I started with a barbarian and it's been a total blast. There's just something satisfying about getting surrounded by 20+ monsters, slamming the ground and stunning all of them, then sending out a shock wave across half the screen that obliterates nearly all of them into a cloud of monster parts. I don't like gore, but it's pretty satisfying.

Oh, and the game is gorgeous. I started Act II over the weekend, which is in a desert. You can't really tell from this screenshot but there is a constant flow of sand moving around on screen here. And it looks amazing, even with my 6 year old Dell (but I did put a decent video card in it a few years ago). My barbarian is below (as of 5/21).

Monday, May 21, 2012

30 Years of Gaming: The Beginning

It's been more than 4 months since my last post, so I figured I should probably write something. I started a post on Everquest a few weeks ago (that will be coming soon), but today it randomly crossed my mind how long I've been playing video games. And if my math is correct (which is should be even though I was never very good at it), then I've been playing video games for 30 years. 30. Years. Wow. 

For those who don't know, I'll be 38 this year. I have two younger brothers (35 and 31, I think). I'm married with a kid. So technically, I'm a grown up. Hence the name of this blog. The thought that came to me today might become a series of posts on various games I played in my youth. Games that made an impact and turned me into a lifetime gamer. I'll probably alternate a few of these posts with posts of games I'm currently playing (Diablo III!!). We'll see.

So the game that came to mind today was for the Atari 2600. It's the first system we got when I was a kid (maybe 8 or 9). I honestly don't remember the game that came with it (if it even came with one), or what the first game we got was, but the first game I remember was Demon Attack. There's really not much to it. The cover art on the box (see below) had robot looking space ships. Apparently they were actual demons or something. But it didn't matter. I spent hours and hours shooting these things from my mostly stationary ship. I remember getting to the last level, beating it, and the game starting over. The good old endless loop of old school games.
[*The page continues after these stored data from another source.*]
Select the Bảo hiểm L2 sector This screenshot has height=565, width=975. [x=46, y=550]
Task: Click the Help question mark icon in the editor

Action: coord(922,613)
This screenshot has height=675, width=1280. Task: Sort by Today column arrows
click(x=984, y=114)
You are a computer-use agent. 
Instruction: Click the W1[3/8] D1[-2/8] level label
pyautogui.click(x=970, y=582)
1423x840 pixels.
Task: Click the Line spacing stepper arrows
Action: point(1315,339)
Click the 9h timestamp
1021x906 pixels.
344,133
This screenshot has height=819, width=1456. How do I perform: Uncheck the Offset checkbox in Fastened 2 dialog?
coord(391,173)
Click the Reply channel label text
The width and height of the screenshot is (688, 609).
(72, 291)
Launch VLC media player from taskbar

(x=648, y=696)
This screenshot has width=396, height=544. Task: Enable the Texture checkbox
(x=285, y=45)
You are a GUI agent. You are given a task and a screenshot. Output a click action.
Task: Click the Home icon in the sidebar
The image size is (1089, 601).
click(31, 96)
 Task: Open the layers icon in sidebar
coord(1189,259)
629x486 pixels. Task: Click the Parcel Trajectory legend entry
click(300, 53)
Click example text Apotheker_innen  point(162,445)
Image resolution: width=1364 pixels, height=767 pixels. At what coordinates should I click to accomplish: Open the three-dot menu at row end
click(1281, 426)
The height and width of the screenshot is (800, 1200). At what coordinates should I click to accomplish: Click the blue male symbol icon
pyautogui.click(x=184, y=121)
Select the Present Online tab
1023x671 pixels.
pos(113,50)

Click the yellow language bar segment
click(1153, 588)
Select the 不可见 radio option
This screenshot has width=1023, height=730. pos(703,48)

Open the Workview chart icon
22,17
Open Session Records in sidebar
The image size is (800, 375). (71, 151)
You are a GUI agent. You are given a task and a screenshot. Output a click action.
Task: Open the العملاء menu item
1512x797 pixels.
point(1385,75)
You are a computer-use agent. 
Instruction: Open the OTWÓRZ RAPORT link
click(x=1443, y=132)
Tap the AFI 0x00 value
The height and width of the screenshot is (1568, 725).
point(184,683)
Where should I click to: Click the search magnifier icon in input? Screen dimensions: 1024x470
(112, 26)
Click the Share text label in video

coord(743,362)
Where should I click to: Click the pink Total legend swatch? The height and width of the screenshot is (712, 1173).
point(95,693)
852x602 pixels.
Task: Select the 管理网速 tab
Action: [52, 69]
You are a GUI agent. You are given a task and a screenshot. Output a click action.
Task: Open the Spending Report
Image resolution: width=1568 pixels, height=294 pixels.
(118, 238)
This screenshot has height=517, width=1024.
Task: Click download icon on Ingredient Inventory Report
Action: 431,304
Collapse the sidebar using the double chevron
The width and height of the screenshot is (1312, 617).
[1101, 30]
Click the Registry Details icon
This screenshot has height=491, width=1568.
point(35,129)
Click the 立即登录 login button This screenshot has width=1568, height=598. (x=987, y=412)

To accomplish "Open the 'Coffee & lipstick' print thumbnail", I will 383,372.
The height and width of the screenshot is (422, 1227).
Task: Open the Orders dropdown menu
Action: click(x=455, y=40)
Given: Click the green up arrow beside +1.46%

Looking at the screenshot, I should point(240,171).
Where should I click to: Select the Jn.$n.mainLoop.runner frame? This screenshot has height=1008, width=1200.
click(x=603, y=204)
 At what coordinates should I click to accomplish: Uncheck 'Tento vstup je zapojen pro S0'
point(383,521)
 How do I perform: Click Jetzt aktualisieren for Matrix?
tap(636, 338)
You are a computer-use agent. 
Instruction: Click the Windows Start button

There's not really much to tell about it. It was a simple game, as most were in those days. We had more games, but I really don't remember what they were. I'm not sure why Demon Attack stands out in my mind. Some of my friends might have their theories.

In the years that followed a coworker of my Dad's gave us a Commodore 64. The only game I remember playing on that was called Black Magic. Which was okay because Harry Potter hadn't made Christian parents everywhere scared to death of fictional magic. But the best days in gaming for me were yet to come in the form of a little white box. The Nintendo Entertainment System.